■ The data
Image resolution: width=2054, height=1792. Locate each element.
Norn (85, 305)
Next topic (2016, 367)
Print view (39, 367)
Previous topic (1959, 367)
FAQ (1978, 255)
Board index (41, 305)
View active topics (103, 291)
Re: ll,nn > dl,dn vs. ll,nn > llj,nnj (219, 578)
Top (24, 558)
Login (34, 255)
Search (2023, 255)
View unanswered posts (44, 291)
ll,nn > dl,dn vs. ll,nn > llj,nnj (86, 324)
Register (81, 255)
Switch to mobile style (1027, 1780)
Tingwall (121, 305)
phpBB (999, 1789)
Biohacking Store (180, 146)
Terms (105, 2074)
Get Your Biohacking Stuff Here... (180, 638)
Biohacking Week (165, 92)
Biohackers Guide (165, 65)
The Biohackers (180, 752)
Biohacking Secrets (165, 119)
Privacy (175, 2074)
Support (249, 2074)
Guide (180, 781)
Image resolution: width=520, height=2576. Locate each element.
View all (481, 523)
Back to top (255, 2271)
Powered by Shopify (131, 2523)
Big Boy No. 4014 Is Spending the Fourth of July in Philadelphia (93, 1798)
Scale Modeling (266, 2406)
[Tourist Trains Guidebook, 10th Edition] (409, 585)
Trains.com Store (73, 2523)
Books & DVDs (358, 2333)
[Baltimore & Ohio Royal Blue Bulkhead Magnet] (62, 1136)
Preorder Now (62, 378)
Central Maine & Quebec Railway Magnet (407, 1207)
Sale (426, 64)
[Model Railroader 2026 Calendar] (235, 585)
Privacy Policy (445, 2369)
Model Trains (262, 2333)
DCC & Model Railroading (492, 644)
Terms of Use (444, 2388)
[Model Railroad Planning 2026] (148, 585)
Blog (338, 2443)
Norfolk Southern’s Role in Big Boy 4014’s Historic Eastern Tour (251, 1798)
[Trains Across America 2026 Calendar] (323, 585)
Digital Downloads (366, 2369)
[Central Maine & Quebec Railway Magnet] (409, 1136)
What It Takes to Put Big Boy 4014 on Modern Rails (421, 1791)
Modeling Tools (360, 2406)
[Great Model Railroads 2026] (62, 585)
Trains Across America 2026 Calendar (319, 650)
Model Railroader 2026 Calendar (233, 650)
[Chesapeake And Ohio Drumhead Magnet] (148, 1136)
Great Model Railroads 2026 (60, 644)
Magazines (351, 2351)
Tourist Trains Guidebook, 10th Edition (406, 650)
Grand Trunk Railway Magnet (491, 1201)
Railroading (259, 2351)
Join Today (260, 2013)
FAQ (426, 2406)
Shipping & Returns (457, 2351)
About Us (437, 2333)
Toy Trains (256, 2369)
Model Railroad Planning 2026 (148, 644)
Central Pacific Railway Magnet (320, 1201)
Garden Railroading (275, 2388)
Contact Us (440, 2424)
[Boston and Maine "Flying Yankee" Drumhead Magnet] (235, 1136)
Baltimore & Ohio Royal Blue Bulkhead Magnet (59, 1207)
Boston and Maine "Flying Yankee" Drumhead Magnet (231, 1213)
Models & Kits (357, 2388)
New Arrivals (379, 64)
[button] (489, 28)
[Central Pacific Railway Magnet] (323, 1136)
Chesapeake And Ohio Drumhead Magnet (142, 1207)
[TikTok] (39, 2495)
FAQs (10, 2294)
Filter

■ Work instructions
Go through the listing above and copy each line that contains "America".

■ Solution
[Trains Across America 2026 Calendar] (323, 585)
Trains Across America 2026 Calendar (319, 650)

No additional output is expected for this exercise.